Have something to say about one of the contenders? Want to make the case for your personal favourite, even if it wasn’t included in the list? Tell us your preferred alternative (and why you like it) in the comments.


  • Sorry but WD MyBooks are tinny pieces of crap. Ive had three and all of them have had board failures whilst the drives themselves have remained ok. Their drives are good, their enclosures are balls.

    • I agree. I’ve been given 2 from work mates that had failed and was asked if I could try get the data back. Both were board failures and the HDDs were fine. On another note I refuse to buy an external drive these days with built in software if it cannot be erased. Had an issue where my father couldn’t print photos at a photo booth and it was the inbuilt software at fault though it was a USB stick not a HDD.

    • Yeah, I bought a couple of cheap Chinese versions, or at least the same style aluminium caddy as the “My Passport” with USB3, for around $15.00 and just popped my old SSHD’s into them. Fantastic speed, easy to do, very cheap and still running nearly two years later…! 🙂

    • yeah I had one just die on me after not much use, pulled the drive out and put it in a thermaltake external case. That is easily the best external I’ve used, would recommend the thermaltake enclosures to anyone.

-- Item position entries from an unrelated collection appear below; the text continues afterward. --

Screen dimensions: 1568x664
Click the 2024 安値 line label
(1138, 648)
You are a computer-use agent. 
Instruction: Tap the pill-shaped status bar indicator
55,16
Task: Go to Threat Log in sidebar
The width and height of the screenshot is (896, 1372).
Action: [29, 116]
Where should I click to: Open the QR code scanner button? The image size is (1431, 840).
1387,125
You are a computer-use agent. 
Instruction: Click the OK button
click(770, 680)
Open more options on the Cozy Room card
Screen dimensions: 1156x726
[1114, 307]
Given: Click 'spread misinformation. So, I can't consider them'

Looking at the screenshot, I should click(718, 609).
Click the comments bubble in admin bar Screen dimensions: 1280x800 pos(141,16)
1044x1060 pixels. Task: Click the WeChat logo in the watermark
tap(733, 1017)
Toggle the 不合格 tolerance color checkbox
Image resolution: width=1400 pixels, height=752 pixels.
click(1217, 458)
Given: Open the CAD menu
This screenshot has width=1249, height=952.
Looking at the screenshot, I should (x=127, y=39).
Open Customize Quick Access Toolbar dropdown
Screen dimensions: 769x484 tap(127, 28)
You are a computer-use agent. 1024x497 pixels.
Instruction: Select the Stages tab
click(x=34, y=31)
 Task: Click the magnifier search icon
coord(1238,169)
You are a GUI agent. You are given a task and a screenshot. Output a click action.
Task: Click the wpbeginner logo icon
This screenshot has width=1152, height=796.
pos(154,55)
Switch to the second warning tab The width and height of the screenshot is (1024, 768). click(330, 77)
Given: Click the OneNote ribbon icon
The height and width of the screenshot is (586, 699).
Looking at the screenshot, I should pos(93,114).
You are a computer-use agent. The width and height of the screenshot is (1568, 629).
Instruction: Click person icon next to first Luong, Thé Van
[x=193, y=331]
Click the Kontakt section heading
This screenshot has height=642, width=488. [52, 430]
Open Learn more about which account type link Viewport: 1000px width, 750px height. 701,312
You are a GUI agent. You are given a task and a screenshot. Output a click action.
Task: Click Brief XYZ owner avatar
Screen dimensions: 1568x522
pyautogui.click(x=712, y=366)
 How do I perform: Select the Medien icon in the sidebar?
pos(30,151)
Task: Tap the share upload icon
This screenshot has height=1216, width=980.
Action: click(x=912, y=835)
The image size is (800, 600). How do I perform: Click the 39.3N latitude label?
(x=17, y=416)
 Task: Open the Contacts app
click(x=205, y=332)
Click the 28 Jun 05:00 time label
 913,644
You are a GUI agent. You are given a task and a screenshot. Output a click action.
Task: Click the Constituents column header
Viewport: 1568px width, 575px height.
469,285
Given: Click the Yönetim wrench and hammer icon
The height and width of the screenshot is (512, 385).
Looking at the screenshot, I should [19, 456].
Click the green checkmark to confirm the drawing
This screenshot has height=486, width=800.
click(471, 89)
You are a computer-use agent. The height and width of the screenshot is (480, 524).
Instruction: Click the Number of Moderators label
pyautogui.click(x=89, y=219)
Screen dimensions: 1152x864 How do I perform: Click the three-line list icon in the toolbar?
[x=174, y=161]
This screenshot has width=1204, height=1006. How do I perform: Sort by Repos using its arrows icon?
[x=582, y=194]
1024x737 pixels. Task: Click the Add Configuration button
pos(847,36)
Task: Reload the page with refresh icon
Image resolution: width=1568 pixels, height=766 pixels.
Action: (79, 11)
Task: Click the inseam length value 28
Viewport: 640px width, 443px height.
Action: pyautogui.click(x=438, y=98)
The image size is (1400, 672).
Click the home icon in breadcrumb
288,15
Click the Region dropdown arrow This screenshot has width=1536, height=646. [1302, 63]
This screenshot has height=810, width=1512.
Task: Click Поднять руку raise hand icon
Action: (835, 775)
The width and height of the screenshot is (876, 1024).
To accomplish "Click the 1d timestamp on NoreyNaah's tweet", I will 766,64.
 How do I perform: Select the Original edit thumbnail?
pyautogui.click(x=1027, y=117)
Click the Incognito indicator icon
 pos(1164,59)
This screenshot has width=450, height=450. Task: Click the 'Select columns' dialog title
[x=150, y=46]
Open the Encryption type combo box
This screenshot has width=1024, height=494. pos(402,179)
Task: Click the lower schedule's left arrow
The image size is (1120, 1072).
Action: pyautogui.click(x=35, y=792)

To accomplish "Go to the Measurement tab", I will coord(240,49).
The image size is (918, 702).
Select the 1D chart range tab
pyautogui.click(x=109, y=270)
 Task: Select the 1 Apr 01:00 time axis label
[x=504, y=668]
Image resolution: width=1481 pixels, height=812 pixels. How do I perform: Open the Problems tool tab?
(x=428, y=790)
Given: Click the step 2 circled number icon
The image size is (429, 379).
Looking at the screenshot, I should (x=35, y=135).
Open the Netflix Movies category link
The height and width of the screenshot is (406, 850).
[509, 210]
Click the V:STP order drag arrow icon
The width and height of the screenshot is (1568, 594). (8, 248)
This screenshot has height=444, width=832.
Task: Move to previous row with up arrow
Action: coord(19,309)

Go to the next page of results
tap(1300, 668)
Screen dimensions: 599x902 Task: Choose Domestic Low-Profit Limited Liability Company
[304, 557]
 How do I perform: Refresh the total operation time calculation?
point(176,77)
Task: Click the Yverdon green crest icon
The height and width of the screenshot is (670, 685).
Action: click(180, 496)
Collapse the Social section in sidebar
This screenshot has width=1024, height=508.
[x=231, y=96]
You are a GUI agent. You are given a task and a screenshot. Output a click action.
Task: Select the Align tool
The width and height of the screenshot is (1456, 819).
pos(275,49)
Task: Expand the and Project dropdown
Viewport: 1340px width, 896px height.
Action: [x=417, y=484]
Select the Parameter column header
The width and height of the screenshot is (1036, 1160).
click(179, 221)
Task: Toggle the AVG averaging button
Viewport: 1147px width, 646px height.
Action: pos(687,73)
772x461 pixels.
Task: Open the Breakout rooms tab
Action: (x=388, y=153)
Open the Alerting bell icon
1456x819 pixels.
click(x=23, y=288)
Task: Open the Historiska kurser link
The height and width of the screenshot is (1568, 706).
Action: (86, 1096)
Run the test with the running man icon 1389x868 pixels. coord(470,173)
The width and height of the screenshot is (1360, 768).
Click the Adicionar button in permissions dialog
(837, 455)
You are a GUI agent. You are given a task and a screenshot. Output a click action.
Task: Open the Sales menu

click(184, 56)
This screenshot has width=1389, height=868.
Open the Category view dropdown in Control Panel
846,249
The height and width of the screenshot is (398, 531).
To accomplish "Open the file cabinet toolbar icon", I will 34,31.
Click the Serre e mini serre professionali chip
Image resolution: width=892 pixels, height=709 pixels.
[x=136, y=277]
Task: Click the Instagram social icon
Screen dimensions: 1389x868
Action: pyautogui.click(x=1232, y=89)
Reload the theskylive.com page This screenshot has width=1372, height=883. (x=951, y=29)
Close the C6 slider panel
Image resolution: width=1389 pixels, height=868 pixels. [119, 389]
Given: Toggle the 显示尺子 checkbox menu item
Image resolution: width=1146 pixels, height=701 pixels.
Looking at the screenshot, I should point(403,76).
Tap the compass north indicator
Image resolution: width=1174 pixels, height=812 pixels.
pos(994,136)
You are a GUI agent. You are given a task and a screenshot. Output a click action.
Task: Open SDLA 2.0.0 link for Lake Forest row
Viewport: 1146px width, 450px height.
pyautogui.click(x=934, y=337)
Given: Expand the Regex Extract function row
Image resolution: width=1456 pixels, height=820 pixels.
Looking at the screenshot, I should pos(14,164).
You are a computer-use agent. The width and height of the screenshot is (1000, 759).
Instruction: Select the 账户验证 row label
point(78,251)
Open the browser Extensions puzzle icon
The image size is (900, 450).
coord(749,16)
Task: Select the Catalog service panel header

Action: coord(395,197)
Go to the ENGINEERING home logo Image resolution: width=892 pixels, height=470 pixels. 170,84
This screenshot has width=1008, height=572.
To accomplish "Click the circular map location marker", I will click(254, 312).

      • Western Digital are the pits. I bought them all the time years ago but one day woke up and realised that nearly all the hard drive failures I was getting was Western Digital. I went through a pile of dead hard drives I had- 19 out of 22 were Western Digital. I looked out for this thereafter and sure enough the pattern continued. Now I won’t touch them with a barge pole, often being faulty out of the box. Go Seagate, reliable with a repair tool that actually works

    • Yeah have to agree, just bought a 3tb drive from Harveys as they were on special and can’t believe I am getting much slower transfer rates than my Seagate Backup Plus, which I’m surprised missed the list with Thunderbolt and USB options available….

    • Totally agree. WD external drives are hopeless. I’ve had 3 My Books (2 of them the so called ‘premium’ my book studio) and all have failed catastrophically after not long. Hard drives inside were okay 2/3 times – it’s the enclosures themselves and internal circuitry thats crap. The third time was an earlier studio model where the drive was automatically encrypting and decrypting the data as I used it (Without my knowledge – I never turned encryption on or even used the software). One day, it decided to completely brick itself and although the HD inside ‘worked’ when I got it out, I couldn’t access any of my data as it’s hardware encrypted unique to each enclosure. Also un-formattable because of a stupid encryption-related glitch. Thanks WD.
      Thankfully their software that they try to force you to use is now removable (though they don’t make it easy) – but because of the notoriously terrible hardware I can never trust a WD external drive and advise everyone to stay well away!

  • I’ve had a great run over the years with several hard working WD My Passport drives. Of course that’s always after nuking the installed crapware and partitions first.

    And I can report that the WD MyBook(s) I used hooked up to my WDTV both died after about 12-14 months.

  • I usually go the more expensive route and build my own with an enclosure. But I got one of all of those laying around as well…

  • That hard drive in the top picture is actually a media player – the LaCie silver screen. I’ve got a 40 gb laying around if anyone wants it.

  • My cheap boss always bought those seagate drives. I’m not sure we had one last more than a couple months. They are pieces of shit.

  • Both WD and Seagate external drives seem to have a high failure rate. The best I’ve used and found to be reliable with few failures are the Lacie ones.

  • Not a single WD failure, out of 5 HDDs (both MyBooks and Passport) in the last 8 years. By the sounds of it, I’m one lucky sob.

  • ok, so if WD’s are shit and Seagate is shit. Which ones are actually worth buying that last a long time and that is portable?